Correct Answer is ["C","E"]
Explanation
The correct answer is c, e.
Choice A Reason:
The statement “Clear and organized speech” is incorrect. Clients with delirium often exhibit disorganized thinking and speech. Their speech may be rambling, irrelevant, or incoherent, reflecting their fluctuating mental state. Clear and organized speech is more characteristic of a person without cognitive impairment or with stable cognitive function.
Choice B Reason:
The statement “Increased attention and focus” is incorrect. Delirium is characterized by a disturbance in attention and awareness. Clients with delirium typically have difficulty sustaining or shifting attention, which is a key diagnostic criterion. Increased attention and focus are not consistent with the presentation of delirium.
Choice C Reason:
The statement “Fluctuating levels of consciousness” is correct. One of the hallmark features of delirium is the fluctuation in the level of consciousness throughout the day3. Clients may experience periods of lucidity interspersed with confusion and disorientation. This fluctuation is a critical diagnostic indicator of delirium.
Choice D Reason:
The statement “Stable and consistent cognitive function” is incorrect. Delirium is marked by an acute change in cognitive function, which is neither stable nor consistent.

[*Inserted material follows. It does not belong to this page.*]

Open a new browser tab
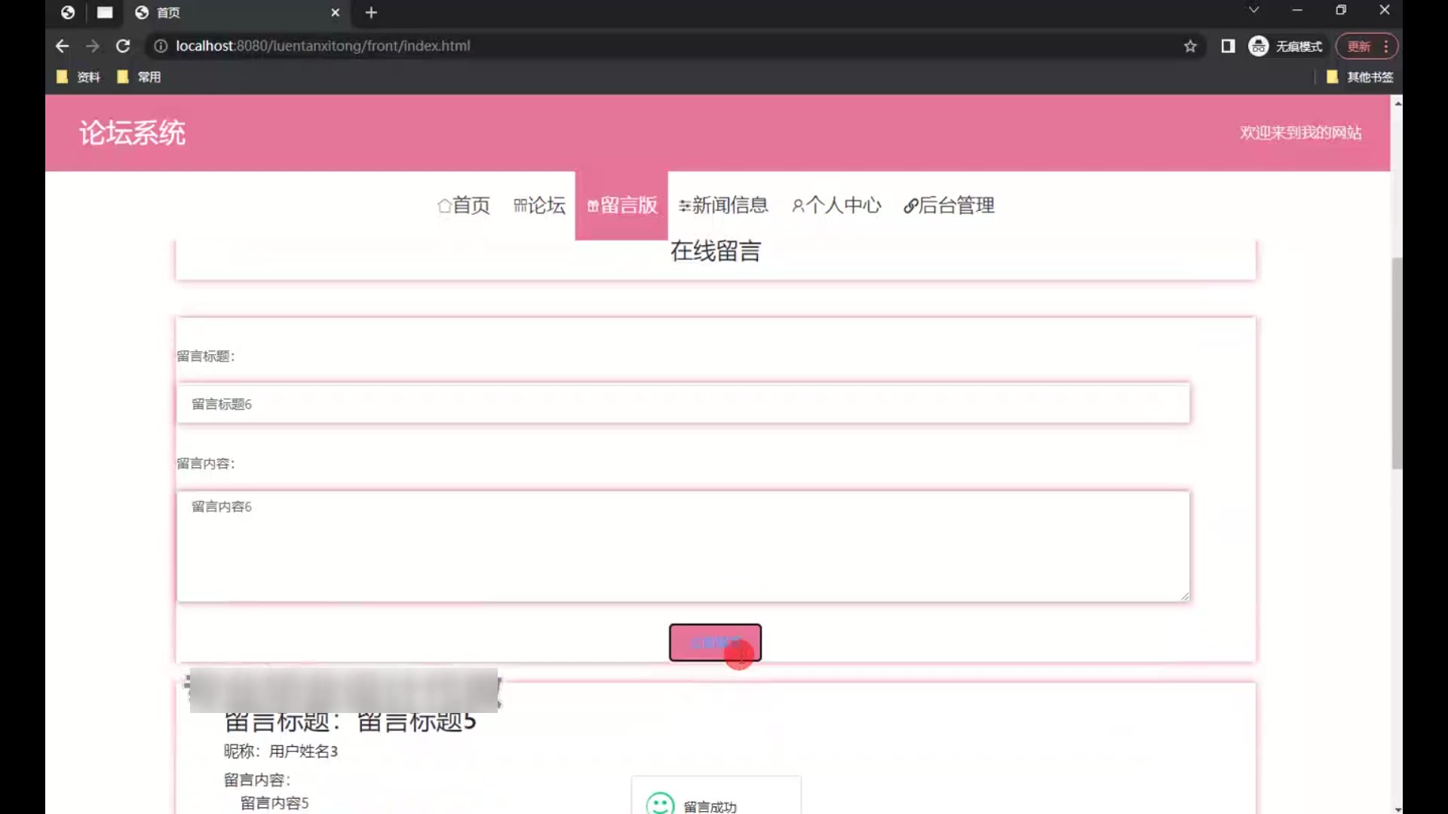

Cognitive functions such as memory, orientation, and language are typically impaired and fluctuate over time. Stable cognitive function would not support a diagnosis of delirium.
Choice E Reason:
The statement “Agitation and aggression” is correct. Clients with delirium often exhibit behavioral disturbances, including agitation and aggression. These symptoms can result from the confusion and disorientation experienced during delirium. Recognizing these behavioral changes is important for the diagnosis and management of delirium.